Proof of multiple integral equation

Question

I am trying to prove the following equation: $$ \int_a^x\int_a^{t_1}\cdots\int_a^{t_{n-1}}\,dt_n\cdots\,dt_2\,dt_1=\frac{(x-a)^n}{n!}$$ I am not really sure where to begin. I would appreciate any help.

Answer 1

Let $I_n(x)$ be the integral above. It is straightforward to verify the equation for $n=1$.

Note that we have $I_{n+1}'(x) = I_n(x)$.

Suppose the equation is true for $1,...,n$.

Then integrating the equation above gives $I_{n+1}(x) = \int_a^x I_{n+1}'(t)dt = \int_a^x I_{n}(t)dt= \int_a^x {(t-a)^n \over n! }dt $, and evaluating the integral yields the desired result.

Answer 2

@Zardo suggested mathematical induction on $n$. Let's try a crude form of that and see if you can take it from there. $$ \int_a^{t_{n-1}} \, dt_n = t_{n-1} - a. $$ \begin{align} \int_a^{t_{n-2}} \int_a^{t_{n-1}} \, dt_n\,dt_{n-1} & = \int_a^{t_{n-2}} (t_{n-1} - a)\,dt_{n-1} \\[8pt] & = \left.\vphantom{\frac11} \frac{(t_{n-1} - a)^2} 2 \right|_{t_{n-1}:=a}^{t_{n-1}:=t_{n-2}} = \frac{(t_{n-2}-a)^2} 2 \end{align}

\begin{align} \int_a^{t_{n-3}} \int_a^{t_{n-2}} \int_a^{t_{n-1}} \, dt_n\,dt_{n-1} \, dt_{n-2} & = \int_a^{t_{n-3}} \frac{(t_{n-2}-a)^2} 2\,dt_{n-1} \\[8pt] & = \left.\vphantom{\frac11} \frac{(t_{n-2} - a)^3} 6 \right|_{t_{n-2}:=a}^{t_{n-2}:=t_{n-3}} = \frac{(t_{n-3}-a)^3} 6 \end{align}

$\ldots$ and so on. That is how mathematical induction is done, but it's stated somewhat more abstractly.

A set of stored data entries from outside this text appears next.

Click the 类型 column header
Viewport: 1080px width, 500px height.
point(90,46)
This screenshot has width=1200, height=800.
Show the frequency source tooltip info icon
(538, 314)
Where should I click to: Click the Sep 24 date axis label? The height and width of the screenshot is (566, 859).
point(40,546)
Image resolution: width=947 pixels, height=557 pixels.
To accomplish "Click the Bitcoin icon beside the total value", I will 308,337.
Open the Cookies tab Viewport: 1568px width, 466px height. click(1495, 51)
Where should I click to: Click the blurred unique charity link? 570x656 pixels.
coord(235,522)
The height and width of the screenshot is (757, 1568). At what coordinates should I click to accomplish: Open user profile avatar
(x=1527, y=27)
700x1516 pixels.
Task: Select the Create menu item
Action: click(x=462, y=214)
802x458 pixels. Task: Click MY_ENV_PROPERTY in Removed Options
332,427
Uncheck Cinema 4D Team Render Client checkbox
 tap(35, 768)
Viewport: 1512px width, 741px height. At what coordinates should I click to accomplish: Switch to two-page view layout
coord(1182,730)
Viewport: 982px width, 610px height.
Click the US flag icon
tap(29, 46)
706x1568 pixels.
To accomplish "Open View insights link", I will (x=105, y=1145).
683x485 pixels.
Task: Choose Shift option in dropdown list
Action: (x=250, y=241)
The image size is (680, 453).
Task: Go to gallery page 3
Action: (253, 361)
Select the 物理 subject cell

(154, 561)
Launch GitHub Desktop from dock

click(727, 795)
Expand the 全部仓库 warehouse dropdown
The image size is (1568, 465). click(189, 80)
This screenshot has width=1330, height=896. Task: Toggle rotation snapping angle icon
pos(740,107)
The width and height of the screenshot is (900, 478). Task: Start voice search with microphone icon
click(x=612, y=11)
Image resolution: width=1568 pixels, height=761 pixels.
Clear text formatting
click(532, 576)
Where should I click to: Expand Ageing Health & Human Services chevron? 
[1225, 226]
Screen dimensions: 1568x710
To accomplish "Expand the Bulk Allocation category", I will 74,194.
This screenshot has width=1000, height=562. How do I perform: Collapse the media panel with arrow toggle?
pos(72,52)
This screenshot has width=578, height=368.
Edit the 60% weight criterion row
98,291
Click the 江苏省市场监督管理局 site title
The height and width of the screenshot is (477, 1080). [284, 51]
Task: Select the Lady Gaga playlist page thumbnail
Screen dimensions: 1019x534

Let's make it a little bit more abstract:

Induction hypothesis: $$ \int_a^{t_{n-(k-1)}} \int_a^{t_{n-(k-2)}} \cdots \int_1^{t_{n-1}} dt_n \, dt_{n-1} \cdots dt_{n-(k-2)} = \frac{(t_{n-(k-1)}-a)^{n-(k-1)}}{(n-(k-1))!}. $$

Induction step: \begin{align} & \int_a^{t_{n-k}} \int_a^{t_{n-(k-1)}} \int_a^{t_{n-(k-2)}} \cdots \int_a^{t_{n-1}} dt_n \, dt_{n-1} \cdots dt_{n-(k-2)} \, dt_{n-(k-1)} \\[10pt] = {} & \int_a^{t_{n-k}} \frac{(t_{n-(k-1)}-a)^{n-(k-1)}}{(n-(k-1))!} \, dt_{n-(k-1)} \\[10pt] = {} & \left. \frac{(t_{n-(k-1)} - a)^{n-k}}{(n-k)!} \right|_{t_{n-(k-1)}\,:=\,a}^{t_{n-(k-1)}\,:=\,t_{n-k}} \\[10pt] = {} & \frac{(t_{n-k} -a)^{n-k}}{(n-k)!}. \end{align} This is the same argument that was presented more concretely above.

Answer 3

HINT:

$$\begin{align} \int_a^{t_{n-1}}dt_n&=\frac{1}{1}(t_{n-1}-a)^1\\\\ \int_a^{t_{n-2}}(t_{n-1}-a)dt&=\frac{1}{2\cdot 1}(t_{n-2}-a)^2\\\\ \int_a^{t_{n-3}}\frac12 (t_{n-2}-a)^2dt&=\frac{1}{3\cdot 2\cdot 1}(t_{n-3}-a)^3 \end{align}$$

---

HINT 2:

We have established a benchmark that the result is true if $n=3$ ($x=t_{n-3}=t_0$). Now assume that the relationship is true for some number $k$. Show that it is true for $k+1$ to complete the proof by induction.